A Sociedade Brasileira de Terapia Psicomotora é afiliada à Sociedade Internacional de Terapia Psicomotora cuja sede é em Bruxelas. O objetivo primordial desta sociedade, registrado em seus estatutos é promover o estudo e a pesquisa em Psicomotricidade. Como sua atual presidente, eu gostaria de prestar homenagem e de agradecer aos organizadores deste 2o Congresso, assim como aos organizadores do 1o Congresso, no Rio, em 1982, pela energia e seriedade com que se dedicam à promoção da Psicomotricidade aqui e em outros lugares. Existe um elo entre o congresso do Rio e este de Belo Horizonte, que põe em relevo a busca de vocês e a sua evolução e a coragem que vocês apresentam, generosamente, para que seja reconhecida no Brasil a intervenção psicomotora nas suas três dimensões: educativa, reeducativa e terapêutica.
Atualmente no Brasil vocês estão numa situação um pouco semelhante àquela que nós conhecemos na França, antes de 1975, data na qual foi criada oficialmente a formação universitária dos psicomotricistas, que confere, ao final de três anos de estudo, o diploma superior em Psicomotricidade.
Antes de 1975, eram praticadas na França várias técnicas psicomotoras, por professores, professores de educação física e de dança, fisioterapeutas, fonoaudiólogos, psicólogos e médicos.
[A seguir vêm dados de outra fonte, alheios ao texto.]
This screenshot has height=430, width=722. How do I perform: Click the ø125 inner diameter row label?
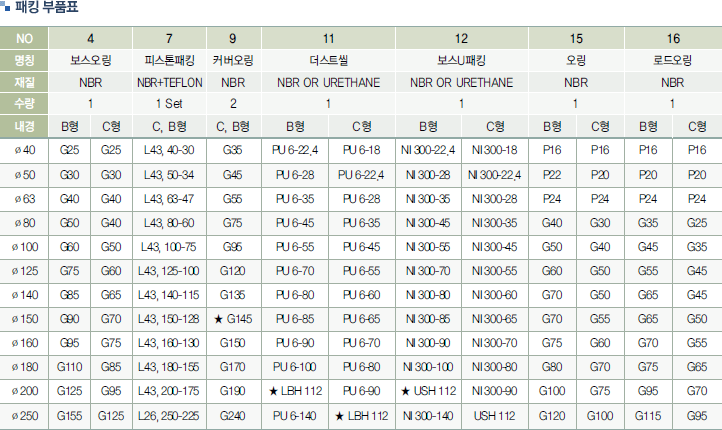click(24, 271)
A prática deles firmou a necessidade do subsídio da Psicomotricidade, tanto no campo da educação como no campo da saúde mental.
Nós quisemos que existisse em toda sua especificidade a profissão de psicomotricista, nos empenhando primordialmente em dois níveis:
1. o estabelecimento de uma formação oficial nesta disciplina a fim de que não existissem mais as formações a varejo que só poderiam ser fragmentárias.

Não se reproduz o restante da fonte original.